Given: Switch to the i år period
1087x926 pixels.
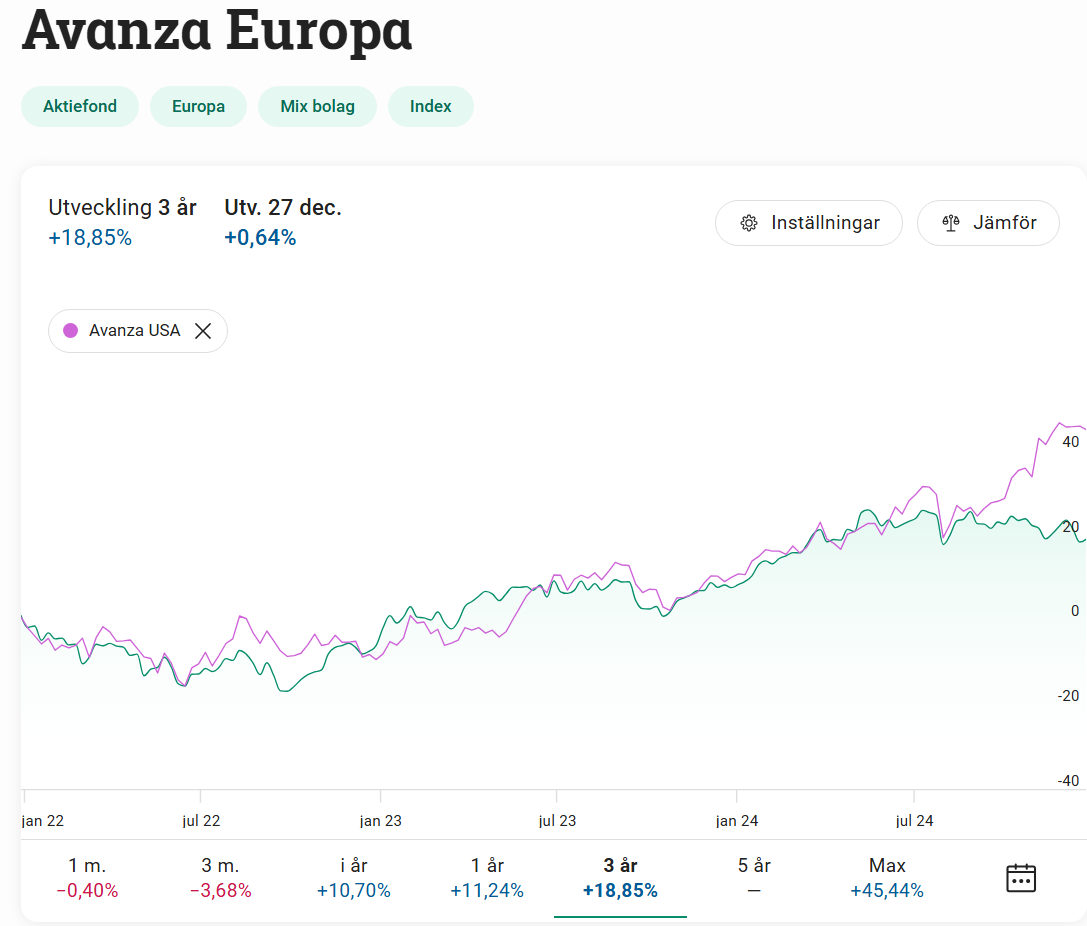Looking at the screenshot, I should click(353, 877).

+ + + + + + +

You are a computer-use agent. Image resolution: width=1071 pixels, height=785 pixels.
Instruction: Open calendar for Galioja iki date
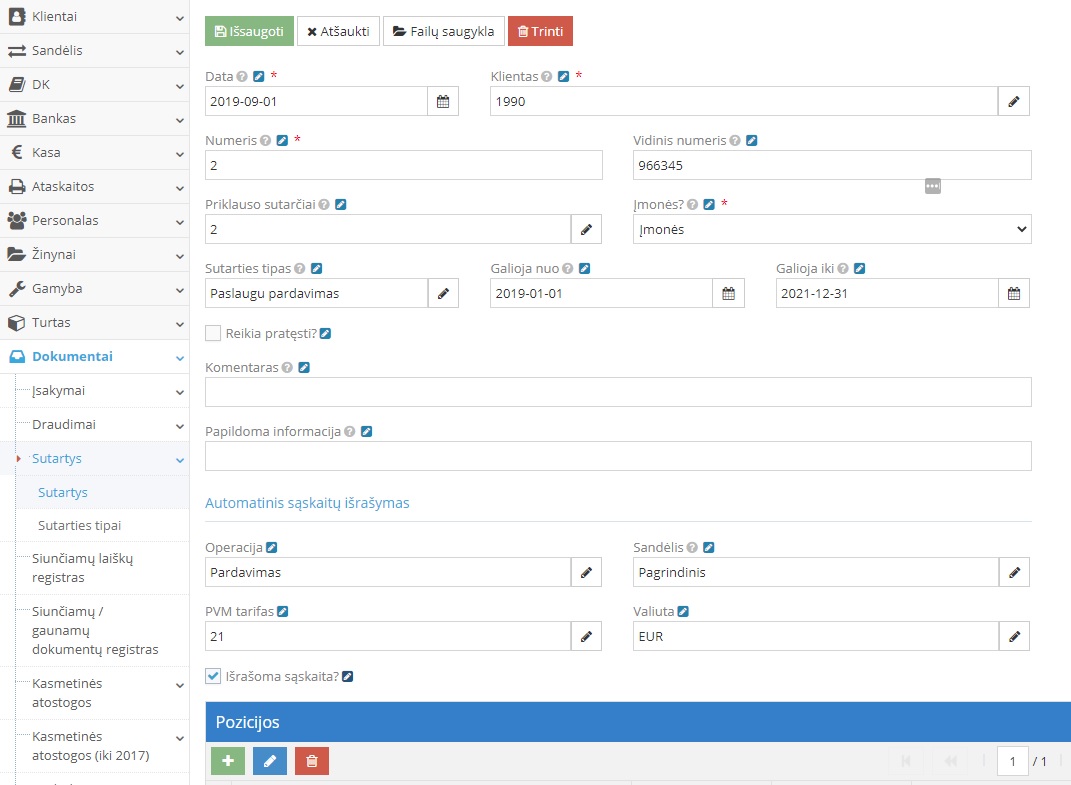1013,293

+ + + + + + +

→ What you should do
Gather every line of the data above that contains the string "pixels", copying each such line in full.

→ Solution below
1087x926 pixels.
You are a computer-use agent. Image resolution: width=1071 pixels, height=785 pixels.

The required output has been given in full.